7. DOCUMENTATION STORAGE AND REPORTING
All documentation relating to this Policy shall be archived by the Receiver for a period of 5 years or otherwise for a period not exceeding that necessary for the purposes for which it was processed, in an appropriate manner to ensure its confidentiality.

On a quarterly basis, the Receiver shall send to the Group General Counsel (lodovico.bianchidigiulio@bip- group.com) (if the Receiver is obviously different from the same) and, if the Receiver is not the Head of Internal Audit, to the Head of Internal Audit (veronica.molaschi@bip-group.com) a synthesis on the reports received during the period, specifying, for each report received, the following information:

  • date of the report.
  • date of the reported fact.
  • brief description of the subject of the report.
  • status of progress (e.g., preliminary analysis, investigation, etc.).
  • manner of resolution/closure (if a Final Report has already been issued).
  • other information deemed useful by the Receiver.

Annually, the Receiver shall prepare a summary report regarding the reports received, the analyses performed, and the outcome of those analyses.
The report shall contain at least: (i) an indication of all reports received, those under analysis and the outcome (dismissal, in-depth assessment); (ii) the assessment of accepted reports and their outcomes (dismissal, initiation of disciplinary proceedings, sanctions applied); and (iii) the proposal of any corrective or supplementary criteria to the Policy.
The above report is kept available to the corporate and supervisory bodies of each Group company.

8. PROTECTIVE MEASURES
Business Integration Partners S.p.A. guarantees the confidentiality of the Whistleblower, related parties and persons mentioned in the report, as well as the data/information transmitted, to protect the Whistleblower or related parties from any form of retaliation or discrimination, regardless of the chosen internal channel (written or oral).
The identity of the Whistleblower may not be disclosed without the Whistleblower’s express consent (except when requested by judicial or administrative authorities).
In order to guarantee the right to protection of personal data to the reporting or whistleblowing persons, the acquisition and management of reports is carried out in accordance with the legislation on the protection of personal data. All parties involved in this Policy are required to maintain such confidentiality or anonymity of the Whistleblower, except in cases where (in Italy): (i) the Whistleblower incurs a claim for slander or defamation under the Criminal Code; (ii) the Whistleblower performs an act that constitutes an extra- contractual tort, pursuant to Article 2043 of the Civil Code.
About the processing of personal data, please refer to the privacy notice attached in the Platform.

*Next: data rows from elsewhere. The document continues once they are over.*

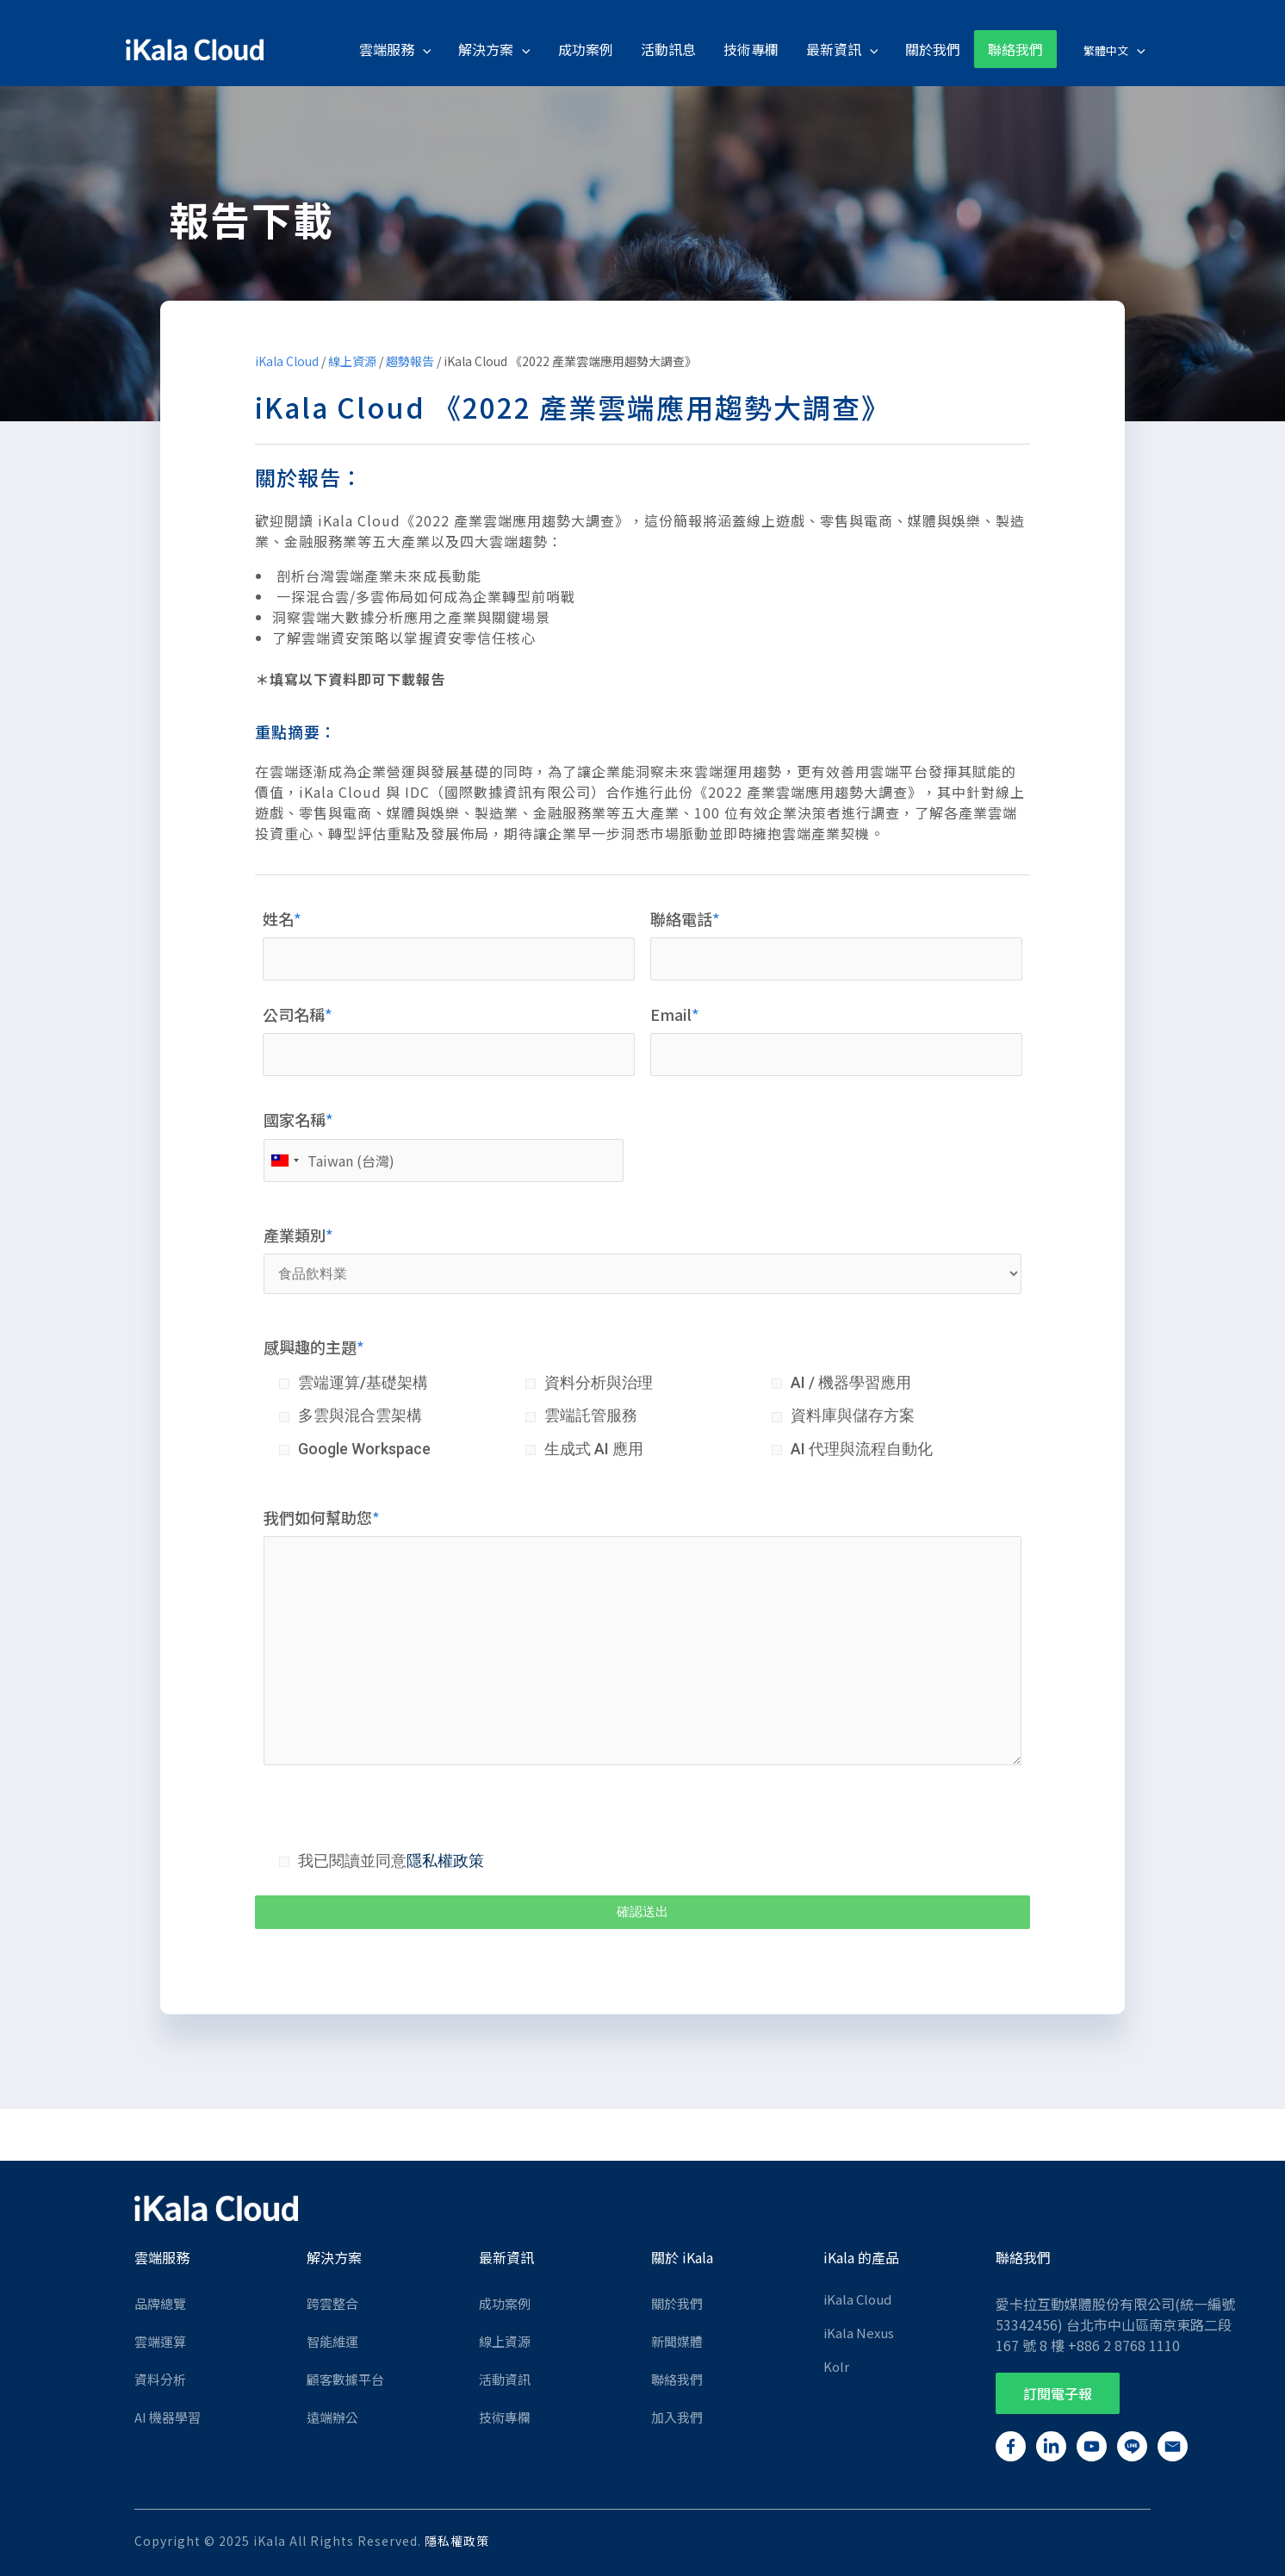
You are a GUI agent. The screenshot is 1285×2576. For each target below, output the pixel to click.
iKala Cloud (287, 361)
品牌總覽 (160, 2303)
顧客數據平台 (345, 2379)
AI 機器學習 (167, 2417)
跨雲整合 (332, 2303)
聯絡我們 (677, 2379)
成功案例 (505, 2303)
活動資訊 (505, 2379)
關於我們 (677, 2303)
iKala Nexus (858, 2333)
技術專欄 (505, 2417)
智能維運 (332, 2341)
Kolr (836, 2366)
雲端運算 (160, 2341)
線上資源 (352, 361)
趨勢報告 (410, 361)
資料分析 (160, 2379)
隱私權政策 (445, 1860)
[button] (1058, 2393)
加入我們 (677, 2417)
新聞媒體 (677, 2341)
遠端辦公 (332, 2417)
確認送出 (642, 1912)
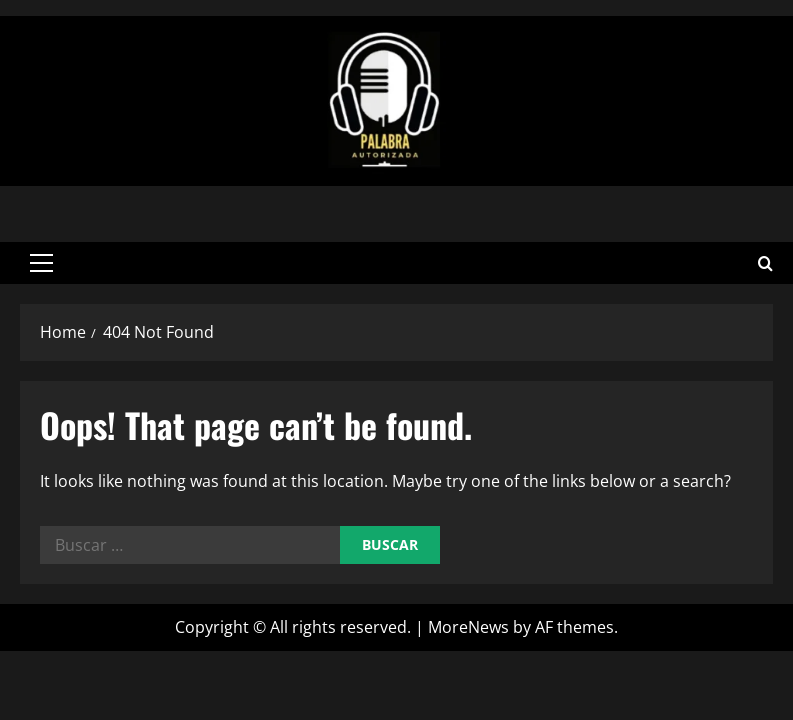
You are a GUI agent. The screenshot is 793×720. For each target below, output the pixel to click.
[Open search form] (765, 262)
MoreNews (468, 627)
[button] (41, 263)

The Whistleblower is also recognized as having a limitation of liability with respect to the disclosure and dissemination of certain categories of information that could result in liability for the same. This is done in cases where two conditions are met:

  1. at the time of disclosure or dissemination there are reasonable grounds for believing that the information is necessary for the breach to be discovered. The Whistleblower, therefore, must reasonably believe, and not on the basis of mere inferences, that the information must disclose because it is indispensable to bring out the violation, to the exclusion of superfluous information, and not for any additional and different reasons.
  2. the reporting, public disclosure, or whistleblowing was done in compliance with the conditions set forth in the regulations to benefit from the protections.

Both conditions must be met to exclude liability. If met, the Whistleblower will not incur any kind of civil, criminal, administrative, or disciplinary liability.